Mediocrity is worshipped in Nigeria, where it is rife and readily accepted. So pervasive its stench and so strong its waves that no corner of society—from government offices to corporate teams to classrooms— has been spared. The bar of excellence has been set so low that it doesn't take much to be considered a genius.
Nigeria, with a population of 170 million minds, could become a great country if it terminated its destructive affair with the soft bigotry of low expectations, the mental stance driving its citizens to eschew hard work and/or accept dismal performances.
There’s no reason, for instance, why Nollywood is still producing sub-par movies despite its twenty-plus years of existence. Nigerian movies ought to be competing with Hollywood, if not in special effects and epic sets then at least in compelling storylines, but because the audience expects little from Nigerian producers, directors and actors—and hence, makes no demands, trashy Nollywood movies continue to thrive, obviating the quest for excellence. What’s the point of striving for perfection when someone’s willing to reward a shitty job well done?
Making a quick buck is far more important than artistry, personal and professional reputation and self-pride. We’re content with being the world’s second largest movie industry, churning out mediocre movies by the minute, as if in the world of creativity—where quality trumps quantity—that’s a commendable feat.

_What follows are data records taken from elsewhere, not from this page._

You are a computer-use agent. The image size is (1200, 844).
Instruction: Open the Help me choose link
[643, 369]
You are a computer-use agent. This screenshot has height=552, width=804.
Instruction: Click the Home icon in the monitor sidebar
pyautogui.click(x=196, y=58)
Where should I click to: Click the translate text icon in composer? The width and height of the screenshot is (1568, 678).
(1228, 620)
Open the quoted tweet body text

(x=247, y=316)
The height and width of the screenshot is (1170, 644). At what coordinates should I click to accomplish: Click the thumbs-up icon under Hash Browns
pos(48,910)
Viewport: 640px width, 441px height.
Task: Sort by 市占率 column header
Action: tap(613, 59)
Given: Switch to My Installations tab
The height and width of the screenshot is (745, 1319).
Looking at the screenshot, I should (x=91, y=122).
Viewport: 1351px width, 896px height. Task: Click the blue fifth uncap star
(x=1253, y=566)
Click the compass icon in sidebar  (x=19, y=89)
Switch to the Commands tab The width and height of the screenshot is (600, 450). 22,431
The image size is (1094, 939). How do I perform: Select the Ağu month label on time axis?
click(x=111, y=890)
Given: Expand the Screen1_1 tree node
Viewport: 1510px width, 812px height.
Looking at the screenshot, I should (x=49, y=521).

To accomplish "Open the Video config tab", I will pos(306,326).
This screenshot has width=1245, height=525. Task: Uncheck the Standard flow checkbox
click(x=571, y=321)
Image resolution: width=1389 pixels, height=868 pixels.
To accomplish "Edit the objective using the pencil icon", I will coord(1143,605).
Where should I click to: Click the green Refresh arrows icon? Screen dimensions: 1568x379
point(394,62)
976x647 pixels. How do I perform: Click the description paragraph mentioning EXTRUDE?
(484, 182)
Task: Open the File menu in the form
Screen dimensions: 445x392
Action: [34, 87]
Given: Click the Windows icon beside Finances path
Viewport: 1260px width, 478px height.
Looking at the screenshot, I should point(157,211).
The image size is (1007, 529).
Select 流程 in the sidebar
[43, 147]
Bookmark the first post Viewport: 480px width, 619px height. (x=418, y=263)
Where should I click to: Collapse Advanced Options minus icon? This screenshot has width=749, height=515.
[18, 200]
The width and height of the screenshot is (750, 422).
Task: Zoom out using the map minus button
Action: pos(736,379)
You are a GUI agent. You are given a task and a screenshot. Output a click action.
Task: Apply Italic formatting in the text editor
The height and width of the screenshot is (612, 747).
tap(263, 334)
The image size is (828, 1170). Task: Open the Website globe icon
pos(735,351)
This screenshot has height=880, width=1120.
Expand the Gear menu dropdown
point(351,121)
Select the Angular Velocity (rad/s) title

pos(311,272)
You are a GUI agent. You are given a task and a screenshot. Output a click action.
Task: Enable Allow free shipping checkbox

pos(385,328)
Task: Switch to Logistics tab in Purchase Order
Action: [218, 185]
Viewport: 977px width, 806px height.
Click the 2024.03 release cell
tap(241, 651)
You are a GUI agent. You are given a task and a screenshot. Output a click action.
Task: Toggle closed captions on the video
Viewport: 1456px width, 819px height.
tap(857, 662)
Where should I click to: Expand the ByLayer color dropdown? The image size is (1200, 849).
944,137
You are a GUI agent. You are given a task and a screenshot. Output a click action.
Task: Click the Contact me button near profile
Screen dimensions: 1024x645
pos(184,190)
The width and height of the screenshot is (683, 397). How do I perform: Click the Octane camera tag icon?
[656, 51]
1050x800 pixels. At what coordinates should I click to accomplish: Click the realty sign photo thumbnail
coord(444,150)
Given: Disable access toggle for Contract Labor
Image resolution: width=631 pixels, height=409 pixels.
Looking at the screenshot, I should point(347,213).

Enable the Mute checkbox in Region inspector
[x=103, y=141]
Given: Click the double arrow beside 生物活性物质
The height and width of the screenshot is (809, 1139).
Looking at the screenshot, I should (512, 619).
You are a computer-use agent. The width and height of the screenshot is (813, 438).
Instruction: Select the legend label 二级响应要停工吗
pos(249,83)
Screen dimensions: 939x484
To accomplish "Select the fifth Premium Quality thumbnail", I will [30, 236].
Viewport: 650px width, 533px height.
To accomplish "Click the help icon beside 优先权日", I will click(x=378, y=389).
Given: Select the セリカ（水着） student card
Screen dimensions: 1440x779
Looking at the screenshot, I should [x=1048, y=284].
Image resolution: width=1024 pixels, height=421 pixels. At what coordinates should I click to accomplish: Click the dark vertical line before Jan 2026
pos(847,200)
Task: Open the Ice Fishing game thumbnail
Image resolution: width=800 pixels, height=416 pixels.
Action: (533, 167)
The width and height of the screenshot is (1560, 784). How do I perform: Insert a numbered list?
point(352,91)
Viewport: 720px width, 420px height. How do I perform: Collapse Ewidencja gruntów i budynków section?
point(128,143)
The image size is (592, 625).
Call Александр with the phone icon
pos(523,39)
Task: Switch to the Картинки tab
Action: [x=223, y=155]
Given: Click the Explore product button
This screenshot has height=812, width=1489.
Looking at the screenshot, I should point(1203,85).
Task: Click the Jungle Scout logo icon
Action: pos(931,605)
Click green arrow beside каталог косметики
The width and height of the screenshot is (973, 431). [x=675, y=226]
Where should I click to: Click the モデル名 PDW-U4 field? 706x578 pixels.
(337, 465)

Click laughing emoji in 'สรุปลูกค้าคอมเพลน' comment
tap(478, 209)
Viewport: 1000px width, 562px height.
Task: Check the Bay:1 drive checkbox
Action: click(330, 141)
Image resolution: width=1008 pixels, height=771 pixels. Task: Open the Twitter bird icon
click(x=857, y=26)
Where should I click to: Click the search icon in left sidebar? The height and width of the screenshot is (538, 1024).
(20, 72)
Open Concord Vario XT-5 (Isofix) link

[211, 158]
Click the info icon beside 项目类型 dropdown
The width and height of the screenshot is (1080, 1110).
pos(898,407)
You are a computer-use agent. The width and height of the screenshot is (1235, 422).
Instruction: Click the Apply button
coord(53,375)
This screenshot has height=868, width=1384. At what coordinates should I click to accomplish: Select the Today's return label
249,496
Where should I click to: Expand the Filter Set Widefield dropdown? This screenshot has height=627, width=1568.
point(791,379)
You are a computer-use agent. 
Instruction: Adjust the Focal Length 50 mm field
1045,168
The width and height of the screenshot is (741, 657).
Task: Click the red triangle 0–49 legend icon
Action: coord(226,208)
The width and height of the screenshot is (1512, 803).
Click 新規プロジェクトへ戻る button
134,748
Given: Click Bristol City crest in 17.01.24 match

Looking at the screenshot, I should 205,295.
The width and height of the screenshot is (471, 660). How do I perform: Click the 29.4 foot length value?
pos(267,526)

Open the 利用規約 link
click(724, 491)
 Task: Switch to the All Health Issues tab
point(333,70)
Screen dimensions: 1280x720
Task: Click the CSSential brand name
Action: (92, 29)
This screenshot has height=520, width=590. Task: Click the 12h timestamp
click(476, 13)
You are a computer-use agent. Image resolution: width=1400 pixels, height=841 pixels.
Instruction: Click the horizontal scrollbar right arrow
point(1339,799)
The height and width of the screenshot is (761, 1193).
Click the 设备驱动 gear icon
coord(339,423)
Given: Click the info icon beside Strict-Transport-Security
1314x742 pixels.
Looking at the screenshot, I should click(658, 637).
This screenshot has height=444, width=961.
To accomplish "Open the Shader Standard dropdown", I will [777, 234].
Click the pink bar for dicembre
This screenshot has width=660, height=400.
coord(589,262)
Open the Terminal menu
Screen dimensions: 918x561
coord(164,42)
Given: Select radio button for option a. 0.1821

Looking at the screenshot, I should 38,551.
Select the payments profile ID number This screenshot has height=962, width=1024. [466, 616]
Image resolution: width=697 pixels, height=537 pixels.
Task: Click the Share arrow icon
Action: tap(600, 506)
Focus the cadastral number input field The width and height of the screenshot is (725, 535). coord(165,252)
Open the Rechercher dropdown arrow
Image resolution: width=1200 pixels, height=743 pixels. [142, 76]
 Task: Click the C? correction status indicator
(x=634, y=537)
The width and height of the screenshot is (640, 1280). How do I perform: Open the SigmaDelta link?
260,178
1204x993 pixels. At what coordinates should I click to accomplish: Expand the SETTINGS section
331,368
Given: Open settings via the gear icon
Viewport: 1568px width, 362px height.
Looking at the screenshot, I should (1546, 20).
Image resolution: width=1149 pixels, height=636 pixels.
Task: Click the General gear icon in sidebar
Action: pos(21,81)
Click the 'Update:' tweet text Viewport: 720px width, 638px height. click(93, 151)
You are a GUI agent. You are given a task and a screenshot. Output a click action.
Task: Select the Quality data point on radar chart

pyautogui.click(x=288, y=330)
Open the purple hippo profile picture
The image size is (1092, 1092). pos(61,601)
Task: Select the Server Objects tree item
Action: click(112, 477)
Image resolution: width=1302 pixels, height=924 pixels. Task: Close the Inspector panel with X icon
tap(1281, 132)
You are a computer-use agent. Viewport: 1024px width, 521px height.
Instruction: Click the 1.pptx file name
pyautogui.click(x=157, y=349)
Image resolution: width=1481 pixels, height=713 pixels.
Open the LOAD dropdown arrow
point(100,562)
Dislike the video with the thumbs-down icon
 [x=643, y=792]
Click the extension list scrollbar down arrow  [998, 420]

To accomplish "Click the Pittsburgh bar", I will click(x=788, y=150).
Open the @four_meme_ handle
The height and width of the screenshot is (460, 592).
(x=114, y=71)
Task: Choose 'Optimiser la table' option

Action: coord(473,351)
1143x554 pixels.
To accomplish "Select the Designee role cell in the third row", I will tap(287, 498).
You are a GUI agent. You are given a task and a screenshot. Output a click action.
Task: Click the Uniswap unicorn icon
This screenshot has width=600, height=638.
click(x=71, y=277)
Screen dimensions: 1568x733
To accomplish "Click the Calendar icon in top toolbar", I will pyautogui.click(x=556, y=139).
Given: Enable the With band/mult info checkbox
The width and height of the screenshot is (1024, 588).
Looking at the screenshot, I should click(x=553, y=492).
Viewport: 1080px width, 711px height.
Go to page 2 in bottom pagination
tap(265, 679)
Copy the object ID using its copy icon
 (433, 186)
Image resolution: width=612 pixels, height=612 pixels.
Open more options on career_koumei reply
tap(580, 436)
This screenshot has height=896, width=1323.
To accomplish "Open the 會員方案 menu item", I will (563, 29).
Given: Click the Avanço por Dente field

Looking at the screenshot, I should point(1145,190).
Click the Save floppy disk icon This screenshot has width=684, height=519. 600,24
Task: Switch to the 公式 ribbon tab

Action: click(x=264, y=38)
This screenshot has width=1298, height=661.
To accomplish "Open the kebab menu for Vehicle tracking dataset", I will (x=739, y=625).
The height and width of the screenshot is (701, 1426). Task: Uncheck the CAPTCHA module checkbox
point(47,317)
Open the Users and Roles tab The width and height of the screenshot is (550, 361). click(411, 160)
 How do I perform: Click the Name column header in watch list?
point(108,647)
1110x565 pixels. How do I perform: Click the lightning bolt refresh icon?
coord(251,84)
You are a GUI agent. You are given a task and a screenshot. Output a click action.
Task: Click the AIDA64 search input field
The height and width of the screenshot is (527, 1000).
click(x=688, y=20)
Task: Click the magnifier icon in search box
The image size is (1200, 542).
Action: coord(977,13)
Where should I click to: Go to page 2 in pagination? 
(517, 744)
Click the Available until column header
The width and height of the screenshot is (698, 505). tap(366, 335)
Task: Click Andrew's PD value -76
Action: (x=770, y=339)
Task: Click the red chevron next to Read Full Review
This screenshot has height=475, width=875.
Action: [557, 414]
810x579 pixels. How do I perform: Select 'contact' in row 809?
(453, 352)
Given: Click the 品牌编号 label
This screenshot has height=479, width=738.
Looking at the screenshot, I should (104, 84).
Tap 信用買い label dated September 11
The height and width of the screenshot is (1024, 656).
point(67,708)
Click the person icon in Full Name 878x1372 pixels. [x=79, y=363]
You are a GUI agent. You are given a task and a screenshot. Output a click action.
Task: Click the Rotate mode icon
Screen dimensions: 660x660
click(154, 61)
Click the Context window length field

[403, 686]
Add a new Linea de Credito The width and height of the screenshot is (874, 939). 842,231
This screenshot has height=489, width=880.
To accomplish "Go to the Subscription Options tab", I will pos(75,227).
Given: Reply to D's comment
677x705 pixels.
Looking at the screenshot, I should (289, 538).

While atrocious movies and music can easily be ignored since they don’t yield any serious consequences in the grand scheme of things, we can’t afford to tolerate mediocrity in governance and other spheres of life.
And yet we do.
Every four years we elect governors, presidents and lawmakers. They claim to work for us, they want us to believe that they’re earning their keep, performing inconsequential acts while ensuring the news covers them to prove they’re working. But in the end, there are no visible results. Roads remain potholed, airports, schools and hospitals gutted, and the masses impoverished and unemployed.
This vicious cycle of mediocrity persists year after year, election after election, administration after administration, because Nigerians demand nothing in return for their votes and insist on heaping misplaced praises on governors for, say, constructing a new road, as if that’s not part of their job requirement.
In private life, mediocrity presents itself in variants of this all too common scenario: A carpenter hangs your door; it doesn’t close properly but he swears that’s the way it should be, or worse, pretends not see the problem and launches into a circuitous argument. His insistence might even make you question your sanity or wonder whether you’re a mutant with special vision.
This peculiarity to come off ignorant or blind in a bid to cut corners or avoid correcting a blunder is widespread in Nigeria. We’ve become inured to second-ratism, and as a result, anyone insisting on excellence is branded a difficult person or a bitch depending on their gender.
In every encounter with the unexceptional, you must learn to choose your battles or you’ll die before your time. You must decide whether to fall in line with mediocrities or go against the grain; to overlook the problem or go to war over it—and determine for how long as well.
That anyone has to make such a decision is disheartening.